[TAREA DE TRABAJO]: ¿Puedes retomar el texto sobre los barrios de Asakusa y Harajuku y seguirlo a partir de su última oración?

[FRAGMENTO DE TEXTO]:
----------

En contraste con la modernidad de Odaiba, el barrio de Asakusa, en las márgenes del río, sorprende por el sabor de sus callejuelas, de sus numerosos restaurantes populares y, sobre todo, por la presencia imponente del viejo Templo de Cannon, en cuyas proximidades se celebran ocasionales y coloridos festivales religiosos. Es éste un importante centro budista al que acude cada día una muchedumbre abigarrada de turistas, peregrinos y devotos. He de confesar que al acercarme al templo, arrastrado por aquella masa de visitantes que avanzaba lentamente entre inacabables ringleras de tiendas, me pregunté de qué naturaleza era el impulso que me hacía seguir avanzando. No supe discernir entonces si se trataba de ese insensato empeño, tan propio de los turistas, de querer conocerlo todo o si mi presencia allí se debía exclusivamente a la imposibilidad de escapar de la claustrofóbica riada humana que me arrastraba sin remedio. Sin embargo, cuando finalmente logré zambullirme en la paz de la pagoda, tras la preceptivas abluciones de humo sagrado, me dije con satisfacción que el esfuerzo había valido la pena.
Harajuku es una zona tranquila y agradable para pasear, particularmente los jardines que rodean al templo, construido en 1920 en memoria del gran Emperador Menji, quien sacó al Japón de su prolongado y anacrónico aislamiento internacional. Aunque destruido por los bombardeos de la II Guerra Mundial, ha sido reconstruido primorosamente con auténticos cedros nipones. Los días laborables es un lugar apacible, pero quien se acerque por allí un fin de semana se encontrará, sobre el amplio puente que da acceso al parque, con una sorprendente asamblea de adolescentes disfrazadas de gótico que expresan su rebeldía y gusto por la individualidad a espaldas de sus padres. Las chicas se pasan las horas agrupadas en cuadrillas sin otro objeto que decorar el paisaje hasta que llega el momento de cambiarse de ropa en los servicios del metro para regresar a casa como si volvieran del cine. Muy cerca se encuentra la famosa Takeshita dori, una calle donde los jóvenes adoran comprar la última moda, camisetas con inscripciones y medias de rabiosos colores. A mí me recordó mucho al Carnaby Street de los años hippies.

----------

[DATOS PROPORCIONADOS]:
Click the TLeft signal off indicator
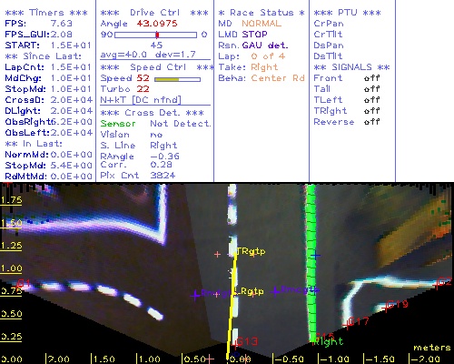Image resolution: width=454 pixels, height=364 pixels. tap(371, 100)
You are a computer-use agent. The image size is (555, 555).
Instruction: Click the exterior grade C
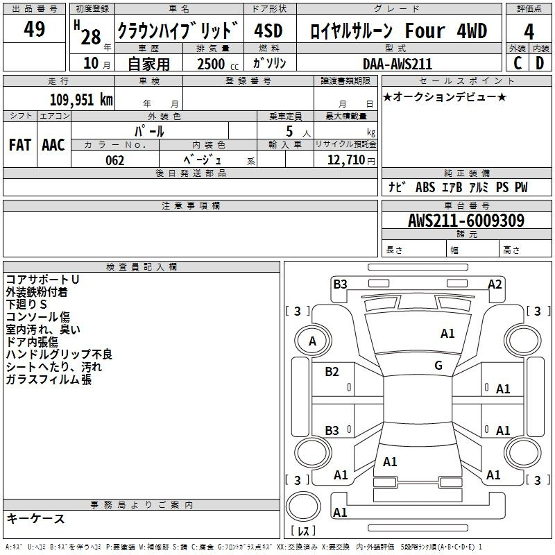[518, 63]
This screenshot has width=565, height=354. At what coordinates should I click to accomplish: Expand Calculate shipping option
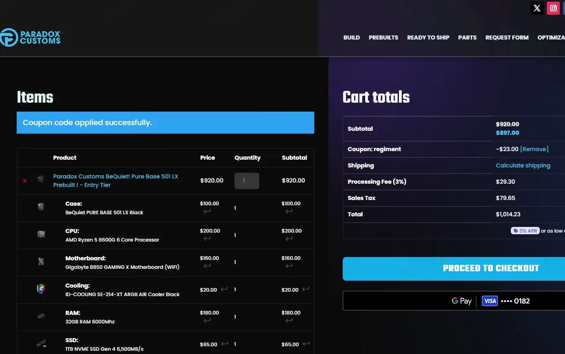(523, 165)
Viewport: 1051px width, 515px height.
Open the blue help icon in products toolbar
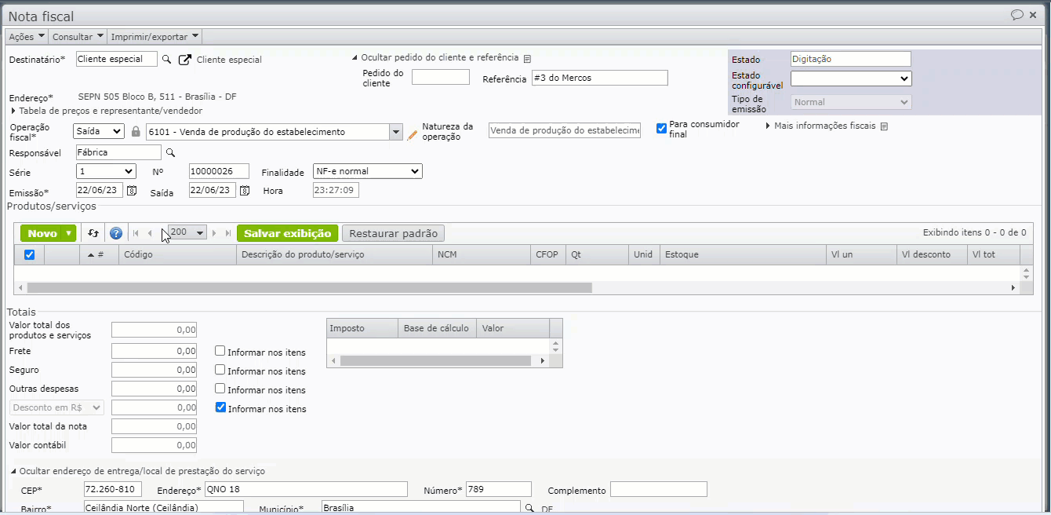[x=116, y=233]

----------

[RESULTADO DEL EJERCICIO]:
Y si su visita a Tokio es con vuelta a su lugar de origen, tendrá la ventaja adicional de disfrutar de la magia de un viaje a Japón puede empezar mucho antes de aterrizar en tierras niponas. Quien tenga la fortuna de viajar, por ejemplo, en la clase Seasons de la Japan Airlines se verá inmerso anticipadamente en un mundo que recuerda la quietud, el silencio y la armonía de un templo zen. El servicio reverencial, la limpieza extrema, la delicadeza en el trato, que lleva a las azafatas a ponerse de rodillas para hablar con los pasajeros, y el confort de asientos que se transforman en camas con sólo apretar un botón, hacen que el viajero sienta que «ya nunca abandonará» ese mundo ordenado, insólito, ancestral y misterioso. Por no mencionar el menú que se sirve a bordo, una sorprendente selección de delicados platos adornados con ramitas aromáticas que induce a cuestionarse si el gran invento de Ferrán Adriá no habrá sido precisamente la cocina japonesa.